Paper 2 – Section E1
Anatomy & Physiology
Question: What is our true organ of hearing?
Answer: The organ of Corti.
Many candidates left this blank; some gave the answer ‘the ear’.
Question: What is the name of the space between the vagina and the rectum or the scrotum
and the rectum?
The most common incorrect answer to this question was peritoneum.
Paper 2 – Section E2
Question: When is a combining vowel used in the construction of a medical word?
Answer: When two consonants fall together where prefix, root or suffix meet each other.

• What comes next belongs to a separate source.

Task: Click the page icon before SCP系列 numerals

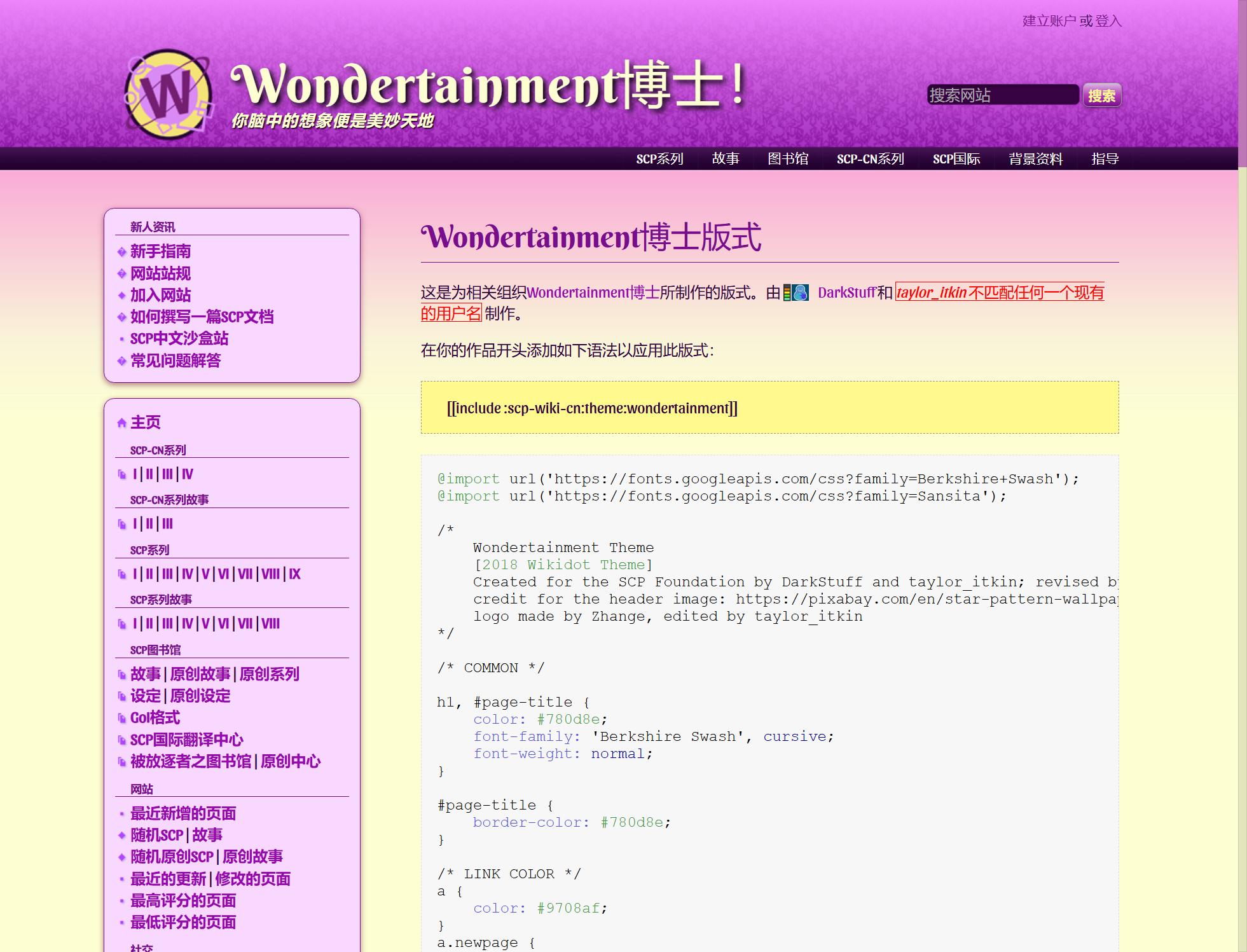Action: tap(121, 574)
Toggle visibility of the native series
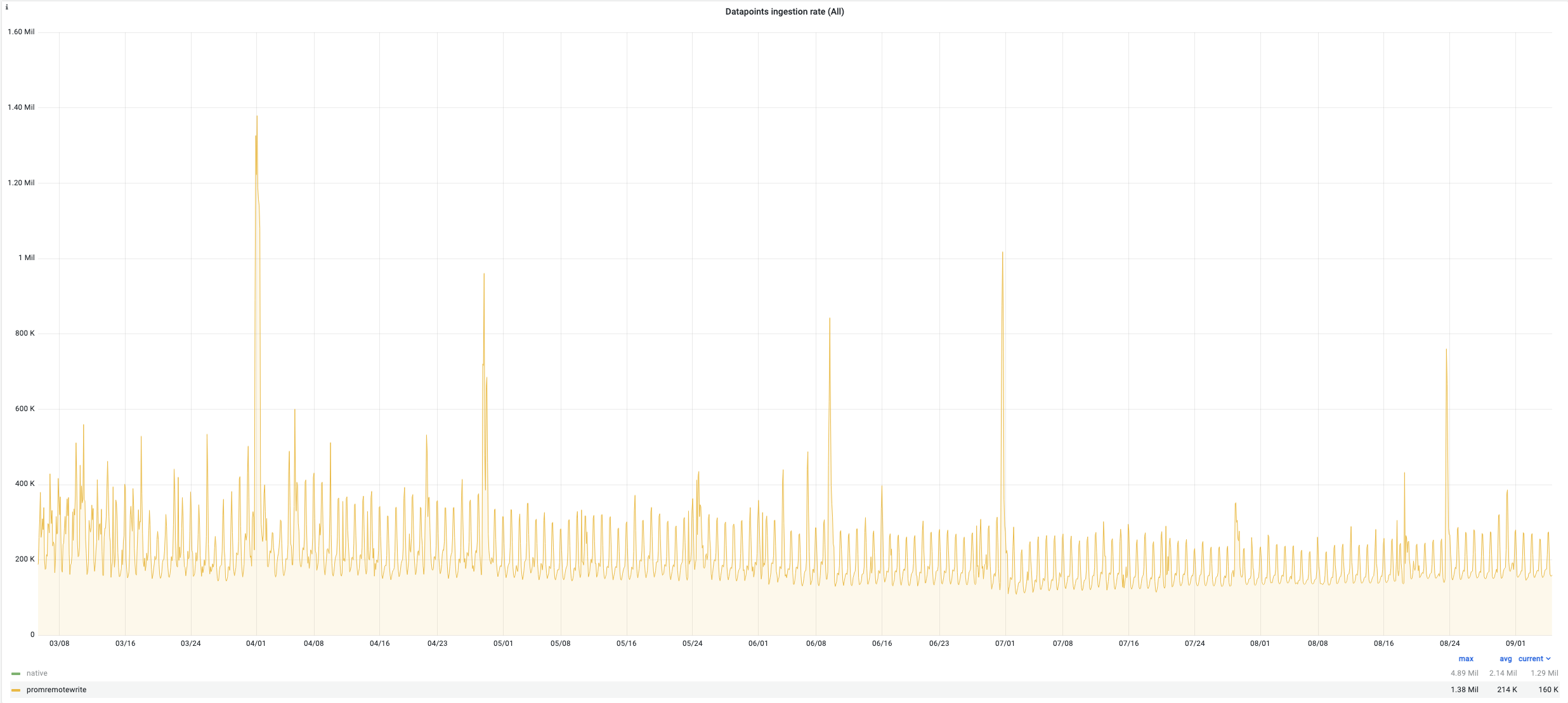 click(x=37, y=674)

Answers included to link a prefix to a suffix and ‘to link words’- this did not provide enough detail to warrant the mark.
Paper 2 – Section E3
On the whole this section was well-answered. Candidates lost marks due to only giving part answers to the diagrams. It was clear that some people did not know the diagrams at all and gave the same anatomical description for multiple answers.
Spelling is taken into account during the marking of the anatomy and physiology section and this is important as incorrect spelling may indicate a completely different body part e.g. ilium, ileum.
The Institute of Health Records and Information Management (IHRIM) is primarily an educational body and provides qualifications at different levels as well as career and professional assistance for members.
The Institute encourages professionalism and a structured examination system exists for those who wish to obtain a professional qualification.
IHRIM is the awarding organisation for the National Clinical Coding Qualification.